Re: Fault tolerance with badblocks

Anthony Youngman <antlists@xxxxxxxxxxxxxxx> · Mon, 8 May 2017 19:00:44 +0100

On 08/05/17 15:50, Nix wrote:
On 6 May 2017, Wols Lists outgrape:

On 06/05/17 12:21, Ravi (Tom) Hale wrote:
Bear in mind also, that any *within* *spec* drive can have an "accident"
every 10TB and still be considered perfectly okay. Which means that if
you do what you are supposed to do (rewrite the block) you're risking
the drive remapping the block - and getting closer to the drive bricking
itself. But if you trap the error yourself and add it to the badblocks
list, you are risking throwing away perfectly decent blocks that just
hiccuped.

For hiccups, having a bad-read-count for each suspected-bad block could
be sensible. If that number goes above <small-threshold> it's very
likely that the block is indeed bad and should be avoided in future.

Except you have the second law of thermodynamics in play - "what man
proposes, nature opposes". This could well screw up big time.

DRAM memory needs to be refreshed by a read-write cycle every few
nanoseconds. Hard drives are the same, actually, except that the
interval is measured in years, not nanoseconds. Fill your brand new hard
drive with data, then hammer it gently over a few years. Especially if a
block's neighbours are repeatedly rewritten but this particular block is
never touched, it is likely to become unreadable.

So it will fail your test - reads will repeatedly fail - but if the
firmware was given a look-in (by rewriting it) it wouldn't be remapped.

You mean it *would* be remapped (and all would be well).

No. The data would be lost, the block would be overwritten successfully 
and there would be no need to remap. Basically, the magnetism has 
decayed (so it can't be reconstructed from the extra error recovery bits 
on disk) and rewriting it fixes the problem. But the data's been lost ...

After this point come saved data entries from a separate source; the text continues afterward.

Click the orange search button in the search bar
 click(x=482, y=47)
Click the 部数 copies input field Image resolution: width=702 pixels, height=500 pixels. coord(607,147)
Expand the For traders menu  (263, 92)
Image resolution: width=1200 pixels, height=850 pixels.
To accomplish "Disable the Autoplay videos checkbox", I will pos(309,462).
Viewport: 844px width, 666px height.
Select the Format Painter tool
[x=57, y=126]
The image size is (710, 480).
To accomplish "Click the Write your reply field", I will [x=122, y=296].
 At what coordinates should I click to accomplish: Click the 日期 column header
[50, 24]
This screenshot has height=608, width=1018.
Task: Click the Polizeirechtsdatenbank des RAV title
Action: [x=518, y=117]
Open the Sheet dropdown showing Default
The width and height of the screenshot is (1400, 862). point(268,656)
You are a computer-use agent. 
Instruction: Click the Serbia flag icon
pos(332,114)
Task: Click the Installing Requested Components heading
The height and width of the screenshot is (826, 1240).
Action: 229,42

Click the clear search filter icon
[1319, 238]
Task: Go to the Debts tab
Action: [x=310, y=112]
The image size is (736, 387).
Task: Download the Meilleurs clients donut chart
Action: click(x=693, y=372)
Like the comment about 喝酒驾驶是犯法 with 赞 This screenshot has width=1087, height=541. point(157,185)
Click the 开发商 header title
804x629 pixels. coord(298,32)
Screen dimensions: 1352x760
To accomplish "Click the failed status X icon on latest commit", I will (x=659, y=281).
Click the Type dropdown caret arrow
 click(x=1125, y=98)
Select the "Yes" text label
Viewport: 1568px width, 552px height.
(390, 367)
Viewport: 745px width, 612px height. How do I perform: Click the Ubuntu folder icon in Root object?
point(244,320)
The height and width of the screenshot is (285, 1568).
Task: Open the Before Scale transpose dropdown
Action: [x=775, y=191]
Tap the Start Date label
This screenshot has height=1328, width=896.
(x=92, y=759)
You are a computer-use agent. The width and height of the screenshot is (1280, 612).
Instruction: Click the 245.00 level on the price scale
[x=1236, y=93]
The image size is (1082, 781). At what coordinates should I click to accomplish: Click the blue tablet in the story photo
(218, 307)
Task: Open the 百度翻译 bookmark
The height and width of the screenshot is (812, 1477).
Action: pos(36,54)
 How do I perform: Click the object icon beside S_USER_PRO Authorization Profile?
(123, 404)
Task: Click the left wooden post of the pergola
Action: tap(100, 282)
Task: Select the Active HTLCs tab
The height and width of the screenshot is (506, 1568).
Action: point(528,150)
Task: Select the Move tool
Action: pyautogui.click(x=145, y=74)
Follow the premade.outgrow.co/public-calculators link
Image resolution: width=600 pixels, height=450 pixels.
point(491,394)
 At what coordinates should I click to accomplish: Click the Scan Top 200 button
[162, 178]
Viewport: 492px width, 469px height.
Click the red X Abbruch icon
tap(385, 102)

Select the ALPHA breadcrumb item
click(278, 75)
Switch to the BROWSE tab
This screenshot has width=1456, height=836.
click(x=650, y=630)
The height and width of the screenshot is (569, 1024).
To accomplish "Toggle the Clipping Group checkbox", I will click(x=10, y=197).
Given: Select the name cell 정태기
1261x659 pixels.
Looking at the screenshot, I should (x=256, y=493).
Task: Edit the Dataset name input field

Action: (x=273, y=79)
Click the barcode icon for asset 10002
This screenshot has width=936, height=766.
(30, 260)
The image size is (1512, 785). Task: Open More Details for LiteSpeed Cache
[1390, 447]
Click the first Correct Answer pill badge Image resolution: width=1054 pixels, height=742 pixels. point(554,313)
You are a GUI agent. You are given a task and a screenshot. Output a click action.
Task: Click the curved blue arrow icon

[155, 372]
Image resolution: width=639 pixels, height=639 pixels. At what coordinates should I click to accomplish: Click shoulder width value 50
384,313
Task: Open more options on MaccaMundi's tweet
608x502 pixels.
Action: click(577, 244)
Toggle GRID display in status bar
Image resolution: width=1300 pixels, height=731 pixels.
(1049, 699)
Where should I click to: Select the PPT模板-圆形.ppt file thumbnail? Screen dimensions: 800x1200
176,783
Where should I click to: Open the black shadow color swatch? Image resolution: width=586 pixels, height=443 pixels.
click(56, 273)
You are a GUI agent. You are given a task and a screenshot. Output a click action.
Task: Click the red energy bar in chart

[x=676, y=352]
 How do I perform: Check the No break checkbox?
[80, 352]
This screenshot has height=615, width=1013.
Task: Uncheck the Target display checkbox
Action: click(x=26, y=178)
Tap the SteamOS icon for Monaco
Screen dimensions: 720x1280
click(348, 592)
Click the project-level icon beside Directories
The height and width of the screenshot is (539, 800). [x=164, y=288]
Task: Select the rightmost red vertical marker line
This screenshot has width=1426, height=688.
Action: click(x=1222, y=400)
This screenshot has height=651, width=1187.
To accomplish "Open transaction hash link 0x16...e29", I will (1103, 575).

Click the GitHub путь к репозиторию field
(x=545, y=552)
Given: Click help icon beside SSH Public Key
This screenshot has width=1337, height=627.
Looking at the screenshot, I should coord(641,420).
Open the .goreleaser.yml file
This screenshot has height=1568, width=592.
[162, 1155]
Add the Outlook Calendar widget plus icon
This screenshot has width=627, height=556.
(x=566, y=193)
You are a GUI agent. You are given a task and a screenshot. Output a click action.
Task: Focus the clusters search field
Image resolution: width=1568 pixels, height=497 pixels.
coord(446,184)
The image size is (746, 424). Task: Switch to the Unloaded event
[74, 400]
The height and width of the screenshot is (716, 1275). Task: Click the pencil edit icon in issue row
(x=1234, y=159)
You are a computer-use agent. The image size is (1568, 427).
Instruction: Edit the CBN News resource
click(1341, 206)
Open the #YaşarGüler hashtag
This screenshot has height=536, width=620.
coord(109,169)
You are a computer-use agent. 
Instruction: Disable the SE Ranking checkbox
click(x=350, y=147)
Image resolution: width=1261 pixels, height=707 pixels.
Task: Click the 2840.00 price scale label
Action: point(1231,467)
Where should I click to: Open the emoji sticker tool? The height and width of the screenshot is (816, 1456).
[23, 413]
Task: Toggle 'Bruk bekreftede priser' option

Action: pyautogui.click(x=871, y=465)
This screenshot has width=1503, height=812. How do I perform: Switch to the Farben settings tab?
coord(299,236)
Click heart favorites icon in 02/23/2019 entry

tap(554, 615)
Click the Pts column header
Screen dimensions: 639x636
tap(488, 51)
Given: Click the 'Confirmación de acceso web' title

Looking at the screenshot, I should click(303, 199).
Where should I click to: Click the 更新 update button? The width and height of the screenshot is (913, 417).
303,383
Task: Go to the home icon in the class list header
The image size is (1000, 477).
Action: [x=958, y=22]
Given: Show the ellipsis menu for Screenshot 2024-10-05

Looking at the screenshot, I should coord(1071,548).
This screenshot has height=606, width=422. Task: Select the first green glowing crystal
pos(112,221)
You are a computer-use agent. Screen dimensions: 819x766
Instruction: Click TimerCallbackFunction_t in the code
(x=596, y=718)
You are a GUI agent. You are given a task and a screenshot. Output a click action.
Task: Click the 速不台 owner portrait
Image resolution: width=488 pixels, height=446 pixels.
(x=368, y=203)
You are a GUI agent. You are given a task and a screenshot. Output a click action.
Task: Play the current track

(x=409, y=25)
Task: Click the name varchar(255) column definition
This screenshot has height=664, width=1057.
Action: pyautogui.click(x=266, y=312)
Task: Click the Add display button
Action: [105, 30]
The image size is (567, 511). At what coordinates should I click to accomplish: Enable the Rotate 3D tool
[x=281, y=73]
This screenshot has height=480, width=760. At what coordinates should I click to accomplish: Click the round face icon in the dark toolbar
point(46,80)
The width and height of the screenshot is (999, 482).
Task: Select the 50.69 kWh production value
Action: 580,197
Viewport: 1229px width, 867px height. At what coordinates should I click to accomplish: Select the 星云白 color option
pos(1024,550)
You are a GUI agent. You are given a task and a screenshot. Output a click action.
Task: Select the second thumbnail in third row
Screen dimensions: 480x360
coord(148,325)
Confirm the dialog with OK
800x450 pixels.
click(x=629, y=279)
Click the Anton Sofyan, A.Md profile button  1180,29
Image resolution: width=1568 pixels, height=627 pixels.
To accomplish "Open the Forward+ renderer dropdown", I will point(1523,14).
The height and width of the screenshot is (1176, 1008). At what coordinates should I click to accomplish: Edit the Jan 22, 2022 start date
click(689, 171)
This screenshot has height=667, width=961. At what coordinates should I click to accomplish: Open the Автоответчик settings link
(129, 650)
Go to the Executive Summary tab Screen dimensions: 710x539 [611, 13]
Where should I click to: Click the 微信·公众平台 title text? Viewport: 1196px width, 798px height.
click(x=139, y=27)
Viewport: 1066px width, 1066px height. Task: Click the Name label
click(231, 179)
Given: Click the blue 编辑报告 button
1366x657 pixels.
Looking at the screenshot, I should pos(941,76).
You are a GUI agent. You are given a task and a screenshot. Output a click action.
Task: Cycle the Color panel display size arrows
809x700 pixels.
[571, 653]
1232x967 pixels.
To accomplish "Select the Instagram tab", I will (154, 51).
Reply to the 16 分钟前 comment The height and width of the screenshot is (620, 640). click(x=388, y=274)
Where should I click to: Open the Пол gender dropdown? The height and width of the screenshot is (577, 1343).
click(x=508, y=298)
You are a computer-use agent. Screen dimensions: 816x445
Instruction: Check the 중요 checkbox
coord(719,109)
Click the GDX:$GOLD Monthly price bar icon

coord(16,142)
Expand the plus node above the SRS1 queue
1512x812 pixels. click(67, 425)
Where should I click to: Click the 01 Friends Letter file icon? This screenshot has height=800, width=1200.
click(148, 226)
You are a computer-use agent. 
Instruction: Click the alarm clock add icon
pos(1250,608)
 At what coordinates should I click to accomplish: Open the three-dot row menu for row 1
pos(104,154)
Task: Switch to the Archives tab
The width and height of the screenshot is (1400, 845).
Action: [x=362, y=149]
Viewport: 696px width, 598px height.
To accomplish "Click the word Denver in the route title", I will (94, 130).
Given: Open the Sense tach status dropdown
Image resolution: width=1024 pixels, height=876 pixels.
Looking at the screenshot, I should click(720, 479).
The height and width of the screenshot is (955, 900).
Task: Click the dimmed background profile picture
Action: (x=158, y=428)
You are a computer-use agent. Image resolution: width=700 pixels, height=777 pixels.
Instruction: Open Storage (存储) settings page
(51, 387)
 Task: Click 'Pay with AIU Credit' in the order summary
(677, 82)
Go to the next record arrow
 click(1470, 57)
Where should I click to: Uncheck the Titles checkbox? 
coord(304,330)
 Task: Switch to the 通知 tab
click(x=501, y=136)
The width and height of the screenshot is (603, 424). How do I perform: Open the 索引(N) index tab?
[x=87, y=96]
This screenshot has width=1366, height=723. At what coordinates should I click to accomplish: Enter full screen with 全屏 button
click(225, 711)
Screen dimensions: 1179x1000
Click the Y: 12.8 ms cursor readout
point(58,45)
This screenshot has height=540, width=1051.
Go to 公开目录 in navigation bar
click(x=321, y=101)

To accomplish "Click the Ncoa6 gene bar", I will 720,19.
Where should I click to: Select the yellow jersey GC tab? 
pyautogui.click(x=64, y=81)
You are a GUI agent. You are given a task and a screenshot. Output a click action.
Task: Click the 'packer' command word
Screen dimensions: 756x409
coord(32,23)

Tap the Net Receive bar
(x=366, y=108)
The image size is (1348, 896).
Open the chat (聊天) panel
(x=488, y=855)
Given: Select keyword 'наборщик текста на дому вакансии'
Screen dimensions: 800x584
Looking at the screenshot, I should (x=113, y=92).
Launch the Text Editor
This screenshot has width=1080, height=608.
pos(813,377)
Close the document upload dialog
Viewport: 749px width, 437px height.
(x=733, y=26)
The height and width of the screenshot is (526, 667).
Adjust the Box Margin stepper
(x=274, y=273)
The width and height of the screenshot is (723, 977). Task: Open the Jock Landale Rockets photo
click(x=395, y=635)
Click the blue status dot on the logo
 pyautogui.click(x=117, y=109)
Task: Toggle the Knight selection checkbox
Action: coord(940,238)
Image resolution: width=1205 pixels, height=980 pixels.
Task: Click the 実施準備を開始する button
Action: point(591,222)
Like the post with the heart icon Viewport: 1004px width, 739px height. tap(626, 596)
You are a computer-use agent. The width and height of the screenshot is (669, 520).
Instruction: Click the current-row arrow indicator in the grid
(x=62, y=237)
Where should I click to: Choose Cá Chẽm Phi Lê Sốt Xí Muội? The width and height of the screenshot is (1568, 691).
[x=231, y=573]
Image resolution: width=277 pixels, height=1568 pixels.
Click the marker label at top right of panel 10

I wonder... scrubbing is not very useful with md, particularly with RAID
6, because it does no writes unless something mismatches, and on failure
there is no attempt to determine which of the N disks is bad and rewrite
its contents from the other devices (nor, as I understand it, does it
clearly say which drive gave the error, so even failing it out and
resyncing it is hard).

With redundant raid (and that doesn't include a two-disk, or even 
three-disk mirror), it SHOULD recalculate the failed block. If it 
doesn't bother even though it can, I'd call that a bug in scrub. What I 
thought happened was that it reads a stripe direct from disk, and if 
that failed it read the same stripe via the raid code, to get the raid 
error correction to fire, and then it rewrote the stripe.

What would be a nice touch, is that if we have a massive timeout for 
non-SCT drives, if the scrub has to wait more than, say, 10 seconds for 
a read to succeed it then assumes the block is failing and rewrites it. 
Actually, scrub that (groan... :-) - if the drive takes longer than 1/3 
of the timeout to respond, then the scrub assumes it's dodgy and 
rewrites it.

If there was a way to get md to *rewrite* everything during scrub,
rather than just checking, this might help (in addition to letting the
drive refresh the magnetization of absolutely everything). "repair" mode
appears to do no writes until an error is found, whereupon (on RAID 6)
it proceeds to make a "repair" that is more likely than not to overwrite
good data with bad. Optionally writing what's already there on non-error
seems like it might be a worthwhile (and fairly simple) change.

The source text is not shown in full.